>>

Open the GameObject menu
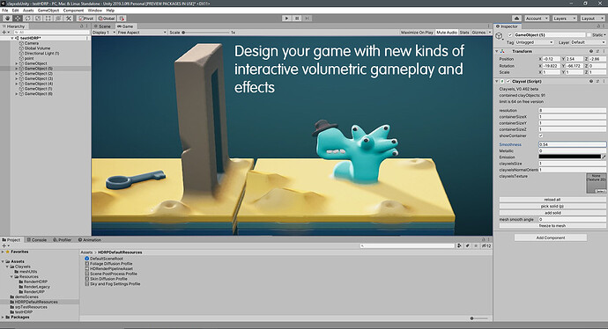The height and width of the screenshot is (329, 608). pos(48,11)
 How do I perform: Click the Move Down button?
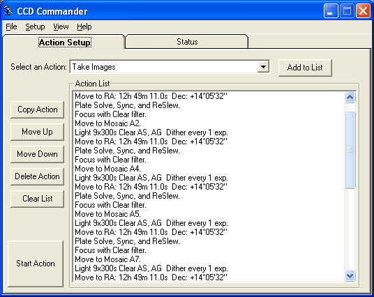click(38, 154)
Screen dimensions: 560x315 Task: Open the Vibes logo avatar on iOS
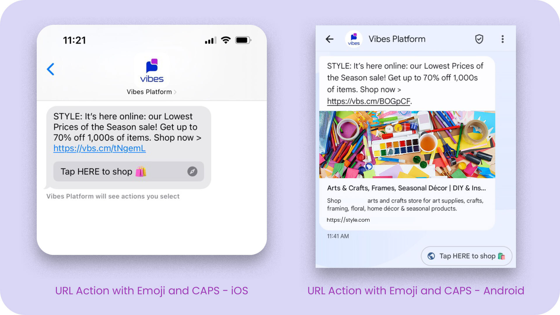pyautogui.click(x=152, y=70)
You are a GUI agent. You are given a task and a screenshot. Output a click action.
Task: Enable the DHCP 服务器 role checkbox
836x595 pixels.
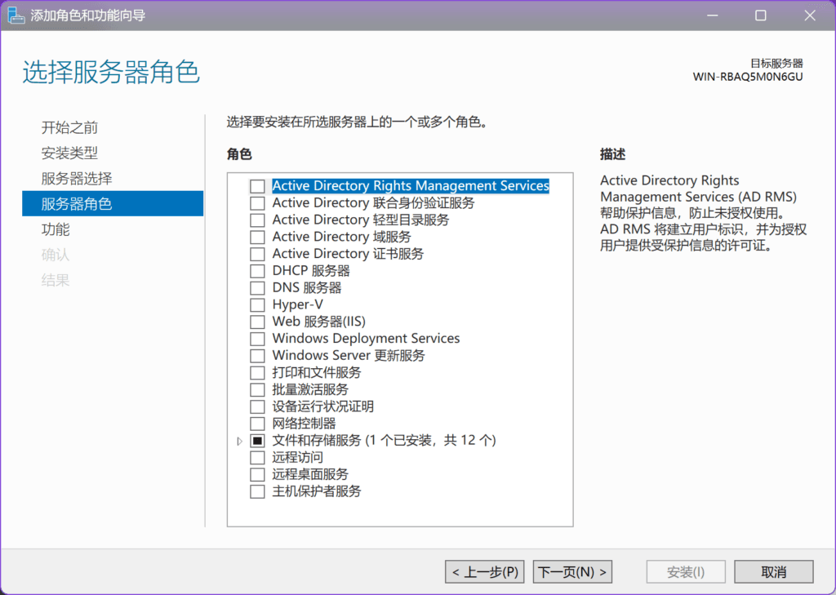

<<

### YOUR OBJECTIVE
Print exactly the lines between the line containing "Task: Enable the DHCP 服务器 role checkbox" and the last line of the entries above, including both, and nothing besides; skip the pictures.

### RESULT FOR THIS TASK
Task: Enable the DHCP 服务器 role checkbox
836x595 pixels.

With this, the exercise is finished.